As a business relationship, I decided I need to allow my T some extra wiggle room with the old trust buzzer. I have a NEED to trust my T. And I do not want to start all over with someone else. So it was in my best interest to just chalk up what I did not like as an incident. I saw it with the same distance that I would if my mechanic had left the cap off the oil thing. :-) It was hard for me to make that analogy and allow myself to move forward, but that choice was in my best interest long term. So I did it.

Somehow just by seeing it from that slightly different point of view, it made it easier to no longer feel the "broke" stuff. If that makes any sense at all.....

Big hugs!!
WePow- I can definitely see where you are coming from and thank you for the suggestion. I don't think that is going to work for me.

TRIGGER WARNING- Suicidal ideation mentioned.

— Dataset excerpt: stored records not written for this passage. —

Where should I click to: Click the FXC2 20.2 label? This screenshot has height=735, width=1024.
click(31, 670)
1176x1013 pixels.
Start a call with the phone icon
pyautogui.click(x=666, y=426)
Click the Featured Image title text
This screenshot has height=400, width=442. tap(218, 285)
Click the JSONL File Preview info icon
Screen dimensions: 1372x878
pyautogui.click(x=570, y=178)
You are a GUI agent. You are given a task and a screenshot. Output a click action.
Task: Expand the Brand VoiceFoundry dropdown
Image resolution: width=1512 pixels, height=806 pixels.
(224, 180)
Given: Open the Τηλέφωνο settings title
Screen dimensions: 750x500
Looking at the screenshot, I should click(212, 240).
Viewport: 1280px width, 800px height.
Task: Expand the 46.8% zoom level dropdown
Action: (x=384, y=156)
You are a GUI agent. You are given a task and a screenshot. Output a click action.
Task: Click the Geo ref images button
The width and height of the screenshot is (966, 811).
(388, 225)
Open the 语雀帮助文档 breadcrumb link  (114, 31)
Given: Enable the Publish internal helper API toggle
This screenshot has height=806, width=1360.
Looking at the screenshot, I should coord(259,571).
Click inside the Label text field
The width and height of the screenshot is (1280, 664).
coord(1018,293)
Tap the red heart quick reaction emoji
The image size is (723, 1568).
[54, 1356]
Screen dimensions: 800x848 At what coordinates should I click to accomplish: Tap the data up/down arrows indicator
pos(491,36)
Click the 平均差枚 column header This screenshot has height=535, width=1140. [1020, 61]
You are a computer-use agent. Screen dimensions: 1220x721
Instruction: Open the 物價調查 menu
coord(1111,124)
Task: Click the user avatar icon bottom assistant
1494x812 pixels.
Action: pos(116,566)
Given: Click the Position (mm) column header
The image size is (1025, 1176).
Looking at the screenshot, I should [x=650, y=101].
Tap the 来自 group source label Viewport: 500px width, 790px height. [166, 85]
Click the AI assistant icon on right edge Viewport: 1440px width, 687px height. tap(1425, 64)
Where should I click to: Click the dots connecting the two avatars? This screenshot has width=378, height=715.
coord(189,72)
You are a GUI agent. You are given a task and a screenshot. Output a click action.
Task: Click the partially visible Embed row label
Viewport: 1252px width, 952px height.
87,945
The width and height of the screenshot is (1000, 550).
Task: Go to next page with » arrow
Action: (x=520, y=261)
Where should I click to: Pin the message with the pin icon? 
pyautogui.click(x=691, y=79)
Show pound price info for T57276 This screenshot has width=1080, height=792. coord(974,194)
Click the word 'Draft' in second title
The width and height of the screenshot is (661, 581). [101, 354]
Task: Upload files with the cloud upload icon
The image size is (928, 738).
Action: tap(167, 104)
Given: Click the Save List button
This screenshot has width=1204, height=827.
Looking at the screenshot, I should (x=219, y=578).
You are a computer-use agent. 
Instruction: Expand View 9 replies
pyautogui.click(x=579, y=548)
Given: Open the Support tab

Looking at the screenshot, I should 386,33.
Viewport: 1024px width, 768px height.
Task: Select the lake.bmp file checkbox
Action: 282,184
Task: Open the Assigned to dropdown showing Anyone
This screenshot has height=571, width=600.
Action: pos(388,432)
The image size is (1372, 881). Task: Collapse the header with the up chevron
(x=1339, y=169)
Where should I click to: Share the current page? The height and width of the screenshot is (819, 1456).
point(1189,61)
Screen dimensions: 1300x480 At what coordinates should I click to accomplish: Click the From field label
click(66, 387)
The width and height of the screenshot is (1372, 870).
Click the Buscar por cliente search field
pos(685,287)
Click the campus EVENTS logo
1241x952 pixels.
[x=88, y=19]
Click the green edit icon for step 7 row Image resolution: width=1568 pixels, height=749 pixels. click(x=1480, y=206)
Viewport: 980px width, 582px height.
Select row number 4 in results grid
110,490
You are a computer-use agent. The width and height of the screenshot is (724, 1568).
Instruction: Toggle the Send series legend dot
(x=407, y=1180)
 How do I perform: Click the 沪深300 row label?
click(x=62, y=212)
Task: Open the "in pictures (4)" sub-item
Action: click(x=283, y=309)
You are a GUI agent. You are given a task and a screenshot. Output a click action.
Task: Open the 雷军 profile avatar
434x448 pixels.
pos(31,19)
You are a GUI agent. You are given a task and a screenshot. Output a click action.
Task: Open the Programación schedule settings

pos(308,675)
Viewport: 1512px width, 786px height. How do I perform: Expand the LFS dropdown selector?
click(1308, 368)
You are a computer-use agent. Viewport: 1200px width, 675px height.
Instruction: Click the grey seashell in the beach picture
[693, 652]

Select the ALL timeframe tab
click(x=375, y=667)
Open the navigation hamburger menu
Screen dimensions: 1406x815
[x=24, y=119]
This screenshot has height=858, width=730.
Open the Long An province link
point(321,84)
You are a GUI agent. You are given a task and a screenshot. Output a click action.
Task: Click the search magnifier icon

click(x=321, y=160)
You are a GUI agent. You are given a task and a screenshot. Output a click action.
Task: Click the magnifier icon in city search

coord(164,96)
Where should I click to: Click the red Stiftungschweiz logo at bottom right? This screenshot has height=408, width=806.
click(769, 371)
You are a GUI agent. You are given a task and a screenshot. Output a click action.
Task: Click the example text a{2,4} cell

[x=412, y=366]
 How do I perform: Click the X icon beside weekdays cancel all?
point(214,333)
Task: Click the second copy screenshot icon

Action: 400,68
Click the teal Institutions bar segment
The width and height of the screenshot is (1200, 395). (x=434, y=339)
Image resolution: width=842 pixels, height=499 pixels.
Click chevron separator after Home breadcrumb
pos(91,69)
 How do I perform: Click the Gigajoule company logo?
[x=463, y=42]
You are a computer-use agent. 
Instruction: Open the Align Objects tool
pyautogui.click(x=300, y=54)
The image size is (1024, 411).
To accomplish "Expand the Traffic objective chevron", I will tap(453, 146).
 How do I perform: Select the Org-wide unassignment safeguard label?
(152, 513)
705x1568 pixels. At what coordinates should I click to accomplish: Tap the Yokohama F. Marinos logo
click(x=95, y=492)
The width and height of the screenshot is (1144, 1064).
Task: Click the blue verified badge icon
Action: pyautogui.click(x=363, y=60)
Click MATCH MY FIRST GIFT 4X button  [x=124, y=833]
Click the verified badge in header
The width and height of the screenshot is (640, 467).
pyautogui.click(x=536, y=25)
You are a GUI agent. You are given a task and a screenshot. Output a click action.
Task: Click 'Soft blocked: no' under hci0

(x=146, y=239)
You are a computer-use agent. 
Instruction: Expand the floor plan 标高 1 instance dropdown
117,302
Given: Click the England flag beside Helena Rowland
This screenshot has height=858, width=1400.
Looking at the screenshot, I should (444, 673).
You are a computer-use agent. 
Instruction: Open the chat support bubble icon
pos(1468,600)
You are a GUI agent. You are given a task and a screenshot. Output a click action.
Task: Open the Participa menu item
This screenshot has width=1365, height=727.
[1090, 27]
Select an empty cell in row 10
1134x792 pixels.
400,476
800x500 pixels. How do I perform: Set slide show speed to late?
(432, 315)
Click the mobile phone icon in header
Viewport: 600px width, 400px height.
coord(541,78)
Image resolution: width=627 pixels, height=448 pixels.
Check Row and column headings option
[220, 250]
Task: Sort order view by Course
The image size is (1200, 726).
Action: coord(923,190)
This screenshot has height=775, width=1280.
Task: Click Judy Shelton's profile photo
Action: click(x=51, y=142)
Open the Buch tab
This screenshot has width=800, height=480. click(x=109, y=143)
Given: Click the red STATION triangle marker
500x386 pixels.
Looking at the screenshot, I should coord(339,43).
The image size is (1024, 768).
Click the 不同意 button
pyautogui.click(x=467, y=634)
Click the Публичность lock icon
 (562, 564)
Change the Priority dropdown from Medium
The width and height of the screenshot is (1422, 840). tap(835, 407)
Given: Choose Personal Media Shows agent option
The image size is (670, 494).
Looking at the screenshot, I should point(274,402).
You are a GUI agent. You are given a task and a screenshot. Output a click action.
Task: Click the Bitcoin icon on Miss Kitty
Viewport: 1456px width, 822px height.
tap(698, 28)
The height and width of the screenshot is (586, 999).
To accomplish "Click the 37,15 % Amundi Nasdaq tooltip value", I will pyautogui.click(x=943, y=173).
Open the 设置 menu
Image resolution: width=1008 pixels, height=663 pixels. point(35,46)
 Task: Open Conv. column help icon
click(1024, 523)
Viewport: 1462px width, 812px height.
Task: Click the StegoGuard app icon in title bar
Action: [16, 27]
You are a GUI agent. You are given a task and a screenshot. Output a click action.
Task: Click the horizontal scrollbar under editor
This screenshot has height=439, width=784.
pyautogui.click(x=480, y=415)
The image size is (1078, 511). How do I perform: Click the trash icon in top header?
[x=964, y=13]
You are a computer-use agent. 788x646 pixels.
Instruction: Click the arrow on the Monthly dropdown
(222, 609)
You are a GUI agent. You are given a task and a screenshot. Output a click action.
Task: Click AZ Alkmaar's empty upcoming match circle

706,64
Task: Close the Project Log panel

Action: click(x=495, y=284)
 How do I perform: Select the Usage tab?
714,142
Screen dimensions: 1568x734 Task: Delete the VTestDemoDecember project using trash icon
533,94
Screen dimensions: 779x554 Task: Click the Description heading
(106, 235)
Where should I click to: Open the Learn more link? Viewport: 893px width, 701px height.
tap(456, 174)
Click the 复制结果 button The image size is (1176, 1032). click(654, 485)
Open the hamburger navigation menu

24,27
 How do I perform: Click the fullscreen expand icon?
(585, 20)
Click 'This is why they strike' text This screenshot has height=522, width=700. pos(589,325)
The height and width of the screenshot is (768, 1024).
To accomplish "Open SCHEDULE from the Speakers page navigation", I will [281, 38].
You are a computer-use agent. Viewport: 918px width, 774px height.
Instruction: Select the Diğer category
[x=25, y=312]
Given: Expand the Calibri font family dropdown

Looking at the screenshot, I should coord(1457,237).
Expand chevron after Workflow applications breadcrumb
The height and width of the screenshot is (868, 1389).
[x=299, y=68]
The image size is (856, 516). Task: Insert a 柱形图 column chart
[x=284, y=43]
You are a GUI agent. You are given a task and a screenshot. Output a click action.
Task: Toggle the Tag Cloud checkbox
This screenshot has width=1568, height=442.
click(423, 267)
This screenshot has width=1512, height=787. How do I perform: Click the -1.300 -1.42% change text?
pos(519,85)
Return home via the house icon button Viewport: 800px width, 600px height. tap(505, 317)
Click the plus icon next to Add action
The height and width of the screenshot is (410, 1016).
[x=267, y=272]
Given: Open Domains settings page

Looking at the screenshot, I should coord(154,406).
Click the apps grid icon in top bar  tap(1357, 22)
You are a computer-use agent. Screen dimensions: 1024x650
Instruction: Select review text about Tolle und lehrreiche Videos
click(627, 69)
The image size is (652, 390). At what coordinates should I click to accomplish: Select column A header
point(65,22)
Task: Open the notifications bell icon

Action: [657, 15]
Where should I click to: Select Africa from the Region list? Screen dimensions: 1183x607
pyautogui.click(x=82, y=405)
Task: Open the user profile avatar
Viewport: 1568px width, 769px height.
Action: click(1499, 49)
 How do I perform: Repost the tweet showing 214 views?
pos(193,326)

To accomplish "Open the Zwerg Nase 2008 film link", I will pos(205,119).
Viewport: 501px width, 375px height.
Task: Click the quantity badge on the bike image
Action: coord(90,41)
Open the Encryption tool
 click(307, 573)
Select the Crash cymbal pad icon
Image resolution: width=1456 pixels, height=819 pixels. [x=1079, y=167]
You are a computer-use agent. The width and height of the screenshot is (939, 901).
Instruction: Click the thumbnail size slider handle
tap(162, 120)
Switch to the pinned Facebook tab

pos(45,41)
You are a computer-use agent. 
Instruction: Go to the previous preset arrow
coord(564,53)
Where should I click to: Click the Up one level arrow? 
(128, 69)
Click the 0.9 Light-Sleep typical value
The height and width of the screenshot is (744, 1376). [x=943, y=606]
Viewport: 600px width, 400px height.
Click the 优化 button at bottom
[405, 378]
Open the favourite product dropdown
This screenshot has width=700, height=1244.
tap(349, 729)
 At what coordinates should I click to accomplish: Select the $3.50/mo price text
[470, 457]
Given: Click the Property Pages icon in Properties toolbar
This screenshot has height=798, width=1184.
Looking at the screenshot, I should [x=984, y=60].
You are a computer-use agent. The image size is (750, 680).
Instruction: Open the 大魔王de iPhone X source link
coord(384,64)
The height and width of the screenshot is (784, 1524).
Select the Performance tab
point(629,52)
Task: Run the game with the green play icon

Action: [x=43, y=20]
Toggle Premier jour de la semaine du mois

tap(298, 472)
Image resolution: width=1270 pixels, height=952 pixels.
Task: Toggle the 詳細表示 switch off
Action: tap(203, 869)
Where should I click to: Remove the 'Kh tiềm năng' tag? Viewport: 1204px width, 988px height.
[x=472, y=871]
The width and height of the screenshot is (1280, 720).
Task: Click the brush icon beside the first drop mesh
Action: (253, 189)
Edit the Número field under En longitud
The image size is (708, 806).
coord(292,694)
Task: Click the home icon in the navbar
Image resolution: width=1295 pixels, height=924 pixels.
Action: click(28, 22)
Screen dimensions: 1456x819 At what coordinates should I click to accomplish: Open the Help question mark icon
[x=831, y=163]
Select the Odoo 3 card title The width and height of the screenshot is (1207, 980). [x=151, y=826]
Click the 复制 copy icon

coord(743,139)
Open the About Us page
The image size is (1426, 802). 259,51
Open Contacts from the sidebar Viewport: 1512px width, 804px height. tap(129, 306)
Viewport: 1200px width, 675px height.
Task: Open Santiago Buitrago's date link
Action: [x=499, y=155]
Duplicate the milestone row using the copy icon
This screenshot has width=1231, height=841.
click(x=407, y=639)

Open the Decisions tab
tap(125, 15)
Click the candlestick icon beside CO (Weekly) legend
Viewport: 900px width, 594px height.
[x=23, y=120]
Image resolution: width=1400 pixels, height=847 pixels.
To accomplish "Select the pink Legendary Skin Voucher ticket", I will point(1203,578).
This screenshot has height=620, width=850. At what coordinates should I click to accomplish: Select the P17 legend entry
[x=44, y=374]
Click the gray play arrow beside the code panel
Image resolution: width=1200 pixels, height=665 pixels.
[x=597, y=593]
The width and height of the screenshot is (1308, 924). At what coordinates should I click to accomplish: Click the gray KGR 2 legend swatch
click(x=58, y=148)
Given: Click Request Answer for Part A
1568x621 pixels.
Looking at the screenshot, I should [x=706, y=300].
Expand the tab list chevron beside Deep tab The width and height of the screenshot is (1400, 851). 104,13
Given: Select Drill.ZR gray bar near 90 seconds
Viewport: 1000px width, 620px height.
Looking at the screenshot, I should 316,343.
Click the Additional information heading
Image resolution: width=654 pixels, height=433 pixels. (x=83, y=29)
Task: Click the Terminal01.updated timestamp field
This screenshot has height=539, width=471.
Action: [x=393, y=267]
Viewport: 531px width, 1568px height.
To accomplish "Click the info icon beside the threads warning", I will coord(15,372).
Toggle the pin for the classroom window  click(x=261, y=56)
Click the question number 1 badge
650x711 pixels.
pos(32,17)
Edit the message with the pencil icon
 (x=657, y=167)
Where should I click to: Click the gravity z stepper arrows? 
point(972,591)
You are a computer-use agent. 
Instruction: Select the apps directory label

The thing for me is that I have trouble with the business side of it. When I was in high school my mom would yell at me about making us poor (we were not) because I needed to see a T and get meds from a pdoc. As I feel I have so few people in my life that care about me, (at least who ever go out of their way to contact me rather than me contacting them) I need to feel like T cares about me. And it has to feel like T cares about me because I am me, not because I pay her to care. Not because it is her job to care and she is fulfilling that responsibility. I feel like if she only cares about me because I pay her to care, then what is the point? If I need to pay someone to care about me, then the thoughts I fight about everyone being better off without me around are right. If no one cares about me IRL, the why am I here? Why am I in school (spending lots of money in loans) learning how to help others, if no one cares about me? I don't want to sound selfish. But I need help too. If no one can care about me then what is the point? I'll just end up burning out. I feel like if my T doesn't care, what hope do I have of anyone else caring. And it's not about the words, because I can hear the words and know what she means. It is about the belief.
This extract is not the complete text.